- Selecting a Crosswalk: How Low Can You Go?
- How to Use the Crosswalks
- Technical Details
- Citation and Use
NHGIS geographic crosswalks describe how U.S. census geographic units from one census year correspond to units from another year. The crosswalks are designed to support high-quality tabulations of one year's census data for another year's geographic units (e.g., 1990 foreign-born population for 2010 census tracts).
NHGIS crosswalks are similar to the U.S. Census Bureau's Relationship Files, but NHGIS crosswalks include interpolation weights, derived from advanced models. Each interpolation weight indicates the proportion of a source zone's characteristics that should be allocated to a specific target zone. We use these same weights to produce NHGIS geographically standardized time series tables.
|1990 to 2010||2000 to 2010||2010 to 2020||2020 to 2010|
|Blocks to Blocks||X||X||X||X|
|Block Group Parts to Block Groups||X||X|
|Block Group Parts to Census Tracts||X||X|
|Block Group Parts to Counties||X||X|
Selecting a Crosswalk: How Low Can You Go?
To reallocate summary data from one census's geographic units to another's, it's important to start from the lowest possible level.
Let's say you'd like "harmonized tract data": multiple years of census tract data for spatially consistent tracts. So you obtained some 1990, 2000, and 2010 tract data, and now you'd like to use a tract crosswalk to reallocate the 1990 and 2000 tract data to 2010 tracts. But there are lots of 1990 and 2000 data available for units smaller than tracts, and those smaller units fit much better within 2010 tracts, so why not start with data from the smaller units? Doing so is consistently more accurate, and sometimes much more.

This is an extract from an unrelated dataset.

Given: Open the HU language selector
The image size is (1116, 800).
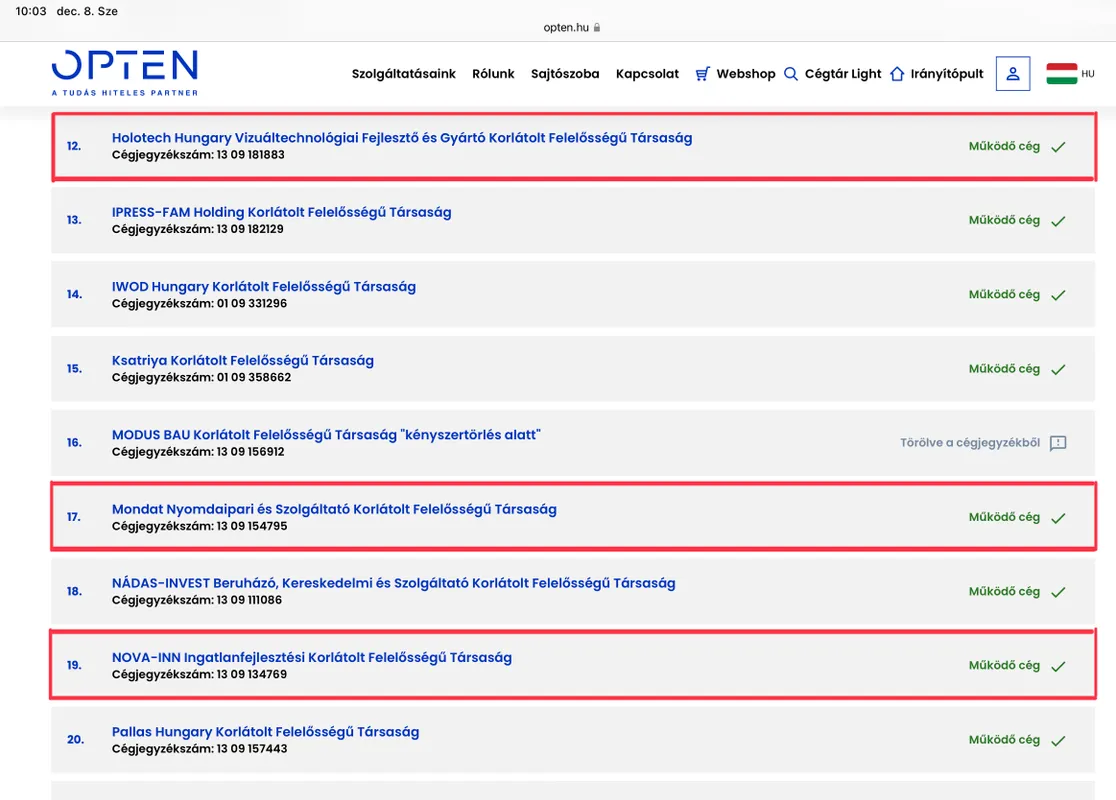Looking at the screenshot, I should [1088, 74].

For example, there are thousands of cases where a single 1990 census tract corresponds to multiple 2010 tracts. This is especially common in fast-growing areas on the outskirts of cities, as in Figure 1. To tabulate 1990 data for the 2010 tracts in these cases, starting from tract counts requires disaggregating counts from the larger 1990 tracts down to their component parts, which can result in substantial errors. Disaggregation models commonly assume that population characteristics are uniformly distributed within source zones, resulting in inaccurately uniform distributions among the target zones. This is evident in the tract-based estimates of the 1990 Black population distribution in Figure 1, which indicate that this area was moderately well integrated.
In this case, though, there is no need to start with tract data. The Census Bureau publishes many summary tables for lower levels, such as blocks, block groups, and "block group parts" (intersections between block groups, places, county subdivisions, and some other levels). Allocating data from these levels requires less disaggregation, and in many cases it requires only aggregation, resulting in exact counts for the target zones. In Figure 1, the allocations from the lower levels reveal that this area's population was in fact strongly segregated in 1990, with high rates of Black population in the eastern 2010 tracts and low rates in the western 2010 tracts.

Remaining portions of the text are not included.